Records for locating described items
━━━━

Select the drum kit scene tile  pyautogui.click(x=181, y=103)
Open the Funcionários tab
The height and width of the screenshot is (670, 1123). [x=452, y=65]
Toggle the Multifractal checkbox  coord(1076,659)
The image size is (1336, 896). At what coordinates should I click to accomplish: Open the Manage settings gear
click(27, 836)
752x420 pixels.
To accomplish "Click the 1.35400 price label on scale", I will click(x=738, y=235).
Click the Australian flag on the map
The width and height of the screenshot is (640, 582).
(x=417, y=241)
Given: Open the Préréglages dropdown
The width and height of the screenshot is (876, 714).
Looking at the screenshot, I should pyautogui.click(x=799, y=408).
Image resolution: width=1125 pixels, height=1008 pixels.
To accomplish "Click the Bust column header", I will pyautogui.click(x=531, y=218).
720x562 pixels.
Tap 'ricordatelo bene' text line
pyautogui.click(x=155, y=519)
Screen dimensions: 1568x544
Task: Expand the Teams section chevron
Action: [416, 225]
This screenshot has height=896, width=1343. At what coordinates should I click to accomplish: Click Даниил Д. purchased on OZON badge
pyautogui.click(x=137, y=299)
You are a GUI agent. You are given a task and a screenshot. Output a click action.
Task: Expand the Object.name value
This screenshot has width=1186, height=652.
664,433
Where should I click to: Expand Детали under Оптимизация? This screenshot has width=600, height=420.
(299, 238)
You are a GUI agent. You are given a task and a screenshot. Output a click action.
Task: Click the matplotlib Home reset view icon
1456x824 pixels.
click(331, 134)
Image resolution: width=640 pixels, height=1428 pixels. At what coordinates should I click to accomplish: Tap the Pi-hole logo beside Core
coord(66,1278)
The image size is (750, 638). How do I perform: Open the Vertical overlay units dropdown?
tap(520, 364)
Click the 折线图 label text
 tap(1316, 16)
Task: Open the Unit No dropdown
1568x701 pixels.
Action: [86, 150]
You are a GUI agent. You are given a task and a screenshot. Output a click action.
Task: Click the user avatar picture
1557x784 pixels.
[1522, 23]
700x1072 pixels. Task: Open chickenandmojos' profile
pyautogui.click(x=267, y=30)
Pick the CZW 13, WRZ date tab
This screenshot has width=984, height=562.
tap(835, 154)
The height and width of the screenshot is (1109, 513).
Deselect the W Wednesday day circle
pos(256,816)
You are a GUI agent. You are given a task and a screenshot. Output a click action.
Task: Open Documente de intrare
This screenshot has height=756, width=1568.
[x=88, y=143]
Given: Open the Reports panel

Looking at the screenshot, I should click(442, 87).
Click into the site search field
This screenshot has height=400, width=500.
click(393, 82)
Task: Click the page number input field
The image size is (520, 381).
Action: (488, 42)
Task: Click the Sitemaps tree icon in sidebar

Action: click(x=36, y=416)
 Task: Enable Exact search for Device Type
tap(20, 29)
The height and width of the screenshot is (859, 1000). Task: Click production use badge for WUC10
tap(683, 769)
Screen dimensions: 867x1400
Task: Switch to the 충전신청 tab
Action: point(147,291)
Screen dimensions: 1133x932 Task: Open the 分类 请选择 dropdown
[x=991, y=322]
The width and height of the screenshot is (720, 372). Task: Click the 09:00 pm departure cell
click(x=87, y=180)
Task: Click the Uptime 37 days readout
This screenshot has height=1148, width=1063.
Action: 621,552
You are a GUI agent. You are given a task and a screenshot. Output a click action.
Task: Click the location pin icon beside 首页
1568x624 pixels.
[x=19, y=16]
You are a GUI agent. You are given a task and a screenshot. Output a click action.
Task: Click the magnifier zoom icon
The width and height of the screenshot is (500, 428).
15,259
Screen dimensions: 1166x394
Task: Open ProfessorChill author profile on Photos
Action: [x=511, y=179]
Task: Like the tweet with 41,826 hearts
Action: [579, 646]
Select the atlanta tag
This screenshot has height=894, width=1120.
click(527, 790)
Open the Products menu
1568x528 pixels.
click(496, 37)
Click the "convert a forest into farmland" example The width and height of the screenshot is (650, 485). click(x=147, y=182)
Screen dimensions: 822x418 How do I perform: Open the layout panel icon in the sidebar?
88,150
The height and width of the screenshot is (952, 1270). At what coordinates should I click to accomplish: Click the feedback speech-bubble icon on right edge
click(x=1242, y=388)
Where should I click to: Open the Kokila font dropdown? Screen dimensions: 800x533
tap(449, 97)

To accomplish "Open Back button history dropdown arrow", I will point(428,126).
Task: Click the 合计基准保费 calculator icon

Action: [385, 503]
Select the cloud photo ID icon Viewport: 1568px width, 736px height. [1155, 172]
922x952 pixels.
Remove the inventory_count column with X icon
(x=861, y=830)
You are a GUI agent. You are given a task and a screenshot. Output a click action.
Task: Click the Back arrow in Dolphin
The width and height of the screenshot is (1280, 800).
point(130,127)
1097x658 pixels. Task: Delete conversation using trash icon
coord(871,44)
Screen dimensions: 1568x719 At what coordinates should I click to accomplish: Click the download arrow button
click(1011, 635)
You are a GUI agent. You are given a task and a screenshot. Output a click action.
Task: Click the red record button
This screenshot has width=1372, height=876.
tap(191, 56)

━━━━

§ **Your instructions**: Switch every "GUI agent" in the records above to "screen agent", and leave the rest of the text unchanged.

§ **Task response**:
Select the drum kit scene tile  pyautogui.click(x=181, y=103)
Open the Funcionários tab
The height and width of the screenshot is (670, 1123). [x=452, y=65]
Toggle the Multifractal checkbox  coord(1076,659)
The image size is (1336, 896). At what coordinates should I click to accomplish: Open the Manage settings gear
click(27, 836)
752x420 pixels.
To accomplish "Click the 1.35400 price label on scale", I will click(x=738, y=235).
Click the Australian flag on the map
The width and height of the screenshot is (640, 582).
(x=417, y=241)
Given: Open the Préréglages dropdown
The width and height of the screenshot is (876, 714).
Looking at the screenshot, I should pyautogui.click(x=799, y=408).
Image resolution: width=1125 pixels, height=1008 pixels.
To accomplish "Click the Bust column header", I will pyautogui.click(x=531, y=218).
720x562 pixels.
Tap 'ricordatelo bene' text line
pyautogui.click(x=155, y=519)
Screen dimensions: 1568x544
Task: Expand the Teams section chevron
Action: [416, 225]
This screenshot has height=896, width=1343. At what coordinates should I click to accomplish: Click Даниил Д. purchased on OZON badge
pyautogui.click(x=137, y=299)
You are a screen agent. You are given a task and a screenshot. Output a click action.
Task: Expand the Object.name value
This screenshot has width=1186, height=652.
664,433
Where should I click to: Expand Детали under Оптимизация? This screenshot has width=600, height=420.
(299, 238)
You are a screen agent. You are given a task and a screenshot. Output a click action.
Task: Click the matplotlib Home reset view icon
1456x824 pixels.
click(331, 134)
Image resolution: width=640 pixels, height=1428 pixels. At what coordinates should I click to accomplish: Tap the Pi-hole logo beside Core
coord(66,1278)
The image size is (750, 638). How do I perform: Open the Vertical overlay units dropdown?
tap(520, 364)
Click the 折线图 label text
 tap(1316, 16)
Task: Open the Unit No dropdown
1568x701 pixels.
Action: [86, 150]
You are a screen agent. You are given a task and a screenshot. Output a click action.
Task: Click the user avatar picture
1557x784 pixels.
[1522, 23]
700x1072 pixels. Task: Open chickenandmojos' profile
pyautogui.click(x=267, y=30)
Pick the CZW 13, WRZ date tab
This screenshot has width=984, height=562.
tap(835, 154)
The height and width of the screenshot is (1109, 513).
Deselect the W Wednesday day circle
pos(256,816)
You are a screen agent. You are given a task and a screenshot. Output a click action.
Task: Open Documente de intrare
This screenshot has height=756, width=1568.
[x=88, y=143]
Given: Open the Reports panel

Looking at the screenshot, I should click(442, 87).
Click into the site search field
This screenshot has height=400, width=500.
click(393, 82)
Task: Click the page number input field
The image size is (520, 381).
Action: (488, 42)
Task: Click the Sitemaps tree icon in sidebar

Action: click(x=36, y=416)
 Task: Enable Exact search for Device Type
tap(20, 29)
The height and width of the screenshot is (859, 1000). Task: Click production use badge for WUC10
tap(683, 769)
Screen dimensions: 867x1400
Task: Switch to the 충전신청 tab
Action: point(147,291)
Screen dimensions: 1133x932 Task: Open the 分类 请选择 dropdown
[x=991, y=322]
The width and height of the screenshot is (720, 372). Task: Click the 09:00 pm departure cell
click(x=87, y=180)
Task: Click the Uptime 37 days readout
This screenshot has height=1148, width=1063.
Action: 621,552
You are a screen agent. You are given a task and a screenshot. Output a click action.
Task: Click the location pin icon beside 首页
1568x624 pixels.
[x=19, y=16]
You are a screen agent. You are given a task and a screenshot. Output a click action.
Task: Click the magnifier zoom icon
The width and height of the screenshot is (500, 428).
15,259
Screen dimensions: 1166x394
Task: Open ProfessorChill author profile on Photos
Action: [x=511, y=179]
Task: Like the tweet with 41,826 hearts
Action: [579, 646]
Select the atlanta tag
This screenshot has height=894, width=1120.
click(527, 790)
Open the Products menu
1568x528 pixels.
click(496, 37)
Click the "convert a forest into farmland" example The width and height of the screenshot is (650, 485). click(x=147, y=182)
Screen dimensions: 822x418 How do I perform: Open the layout panel icon in the sidebar?
88,150
The height and width of the screenshot is (952, 1270). At what coordinates should I click to accomplish: Click the feedback speech-bubble icon on right edge
click(x=1242, y=388)
Where should I click to: Open the Kokila font dropdown? Screen dimensions: 800x533
tap(449, 97)

To accomplish "Open Back button history dropdown arrow", I will point(428,126).
Task: Click the 合计基准保费 calculator icon

Action: [385, 503]
Select the cloud photo ID icon Viewport: 1568px width, 736px height. [1155, 172]
922x952 pixels.
Remove the inventory_count column with X icon
(x=861, y=830)
You are a screen agent. You are given a task and a screenshot. Output a click action.
Task: Click the Back arrow in Dolphin
The width and height of the screenshot is (1280, 800).
point(130,127)
1097x658 pixels. Task: Delete conversation using trash icon
coord(871,44)
Screen dimensions: 1568x719 At what coordinates should I click to accomplish: Click the download arrow button
click(1011, 635)
You are a screen agent. You are given a task and a screenshot. Output a click action.
Task: Click the red record button
This screenshot has width=1372, height=876.
tap(191, 56)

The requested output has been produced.